*** Listed entries ***

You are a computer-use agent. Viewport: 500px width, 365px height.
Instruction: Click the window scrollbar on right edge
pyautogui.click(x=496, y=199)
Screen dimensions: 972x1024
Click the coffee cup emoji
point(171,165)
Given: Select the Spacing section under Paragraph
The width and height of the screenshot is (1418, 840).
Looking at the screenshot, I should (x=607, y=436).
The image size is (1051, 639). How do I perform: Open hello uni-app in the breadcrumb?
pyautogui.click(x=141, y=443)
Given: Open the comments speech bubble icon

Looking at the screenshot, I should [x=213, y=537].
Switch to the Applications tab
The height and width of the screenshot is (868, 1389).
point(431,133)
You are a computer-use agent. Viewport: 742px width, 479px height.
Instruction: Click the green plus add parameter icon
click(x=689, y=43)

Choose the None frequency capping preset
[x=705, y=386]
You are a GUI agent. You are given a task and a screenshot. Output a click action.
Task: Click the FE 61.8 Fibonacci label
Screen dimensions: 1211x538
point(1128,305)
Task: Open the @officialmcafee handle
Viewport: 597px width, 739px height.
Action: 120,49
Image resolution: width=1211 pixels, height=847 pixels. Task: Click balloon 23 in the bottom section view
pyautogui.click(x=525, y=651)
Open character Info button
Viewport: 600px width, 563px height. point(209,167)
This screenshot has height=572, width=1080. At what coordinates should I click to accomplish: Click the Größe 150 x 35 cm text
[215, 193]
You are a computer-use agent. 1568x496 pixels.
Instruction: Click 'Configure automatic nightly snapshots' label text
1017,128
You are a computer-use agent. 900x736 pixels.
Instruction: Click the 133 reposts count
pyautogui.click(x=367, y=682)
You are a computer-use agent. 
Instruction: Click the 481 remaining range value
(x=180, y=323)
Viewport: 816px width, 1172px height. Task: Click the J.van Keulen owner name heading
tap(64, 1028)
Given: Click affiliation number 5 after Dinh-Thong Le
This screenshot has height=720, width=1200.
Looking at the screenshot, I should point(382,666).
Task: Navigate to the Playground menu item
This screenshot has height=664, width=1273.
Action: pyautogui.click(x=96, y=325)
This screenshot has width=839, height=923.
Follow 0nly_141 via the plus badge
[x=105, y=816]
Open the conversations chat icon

***

What to produce
Every entry should be reproduced exactly, with no part omitted.

Final answer
You are a computer-use agent. Viewport: 500px width, 365px height.
Instruction: Click the window scrollbar on right edge
pyautogui.click(x=496, y=199)
Screen dimensions: 972x1024
Click the coffee cup emoji
point(171,165)
Given: Select the Spacing section under Paragraph
The width and height of the screenshot is (1418, 840).
Looking at the screenshot, I should (x=607, y=436).
The image size is (1051, 639). How do I perform: Open hello uni-app in the breadcrumb?
pyautogui.click(x=141, y=443)
Given: Open the comments speech bubble icon

Looking at the screenshot, I should [x=213, y=537].
Switch to the Applications tab
The height and width of the screenshot is (868, 1389).
point(431,133)
You are a computer-use agent. Viewport: 742px width, 479px height.
Instruction: Click the green plus add parameter icon
click(x=689, y=43)

Choose the None frequency capping preset
[x=705, y=386]
You are a GUI agent. You are given a task and a screenshot. Output a click action.
Task: Click the FE 61.8 Fibonacci label
Screen dimensions: 1211x538
point(1128,305)
Task: Open the @officialmcafee handle
Viewport: 597px width, 739px height.
Action: 120,49
Image resolution: width=1211 pixels, height=847 pixels. Task: Click balloon 23 in the bottom section view
pyautogui.click(x=525, y=651)
Open character Info button
Viewport: 600px width, 563px height. point(209,167)
This screenshot has height=572, width=1080. At what coordinates should I click to accomplish: Click the Größe 150 x 35 cm text
[215, 193]
You are a computer-use agent. 1568x496 pixels.
Instruction: Click 'Configure automatic nightly snapshots' label text
1017,128
You are a computer-use agent. 900x736 pixels.
Instruction: Click the 133 reposts count
pyautogui.click(x=367, y=682)
You are a computer-use agent. 
Instruction: Click the 481 remaining range value
(x=180, y=323)
Viewport: 816px width, 1172px height. Task: Click the J.van Keulen owner name heading
tap(64, 1028)
Given: Click affiliation number 5 after Dinh-Thong Le
This screenshot has height=720, width=1200.
Looking at the screenshot, I should point(382,666).
Task: Navigate to the Playground menu item
This screenshot has height=664, width=1273.
Action: pyautogui.click(x=96, y=325)
This screenshot has width=839, height=923.
Follow 0nly_141 via the plus badge
[x=105, y=816]
Open the conversations chat icon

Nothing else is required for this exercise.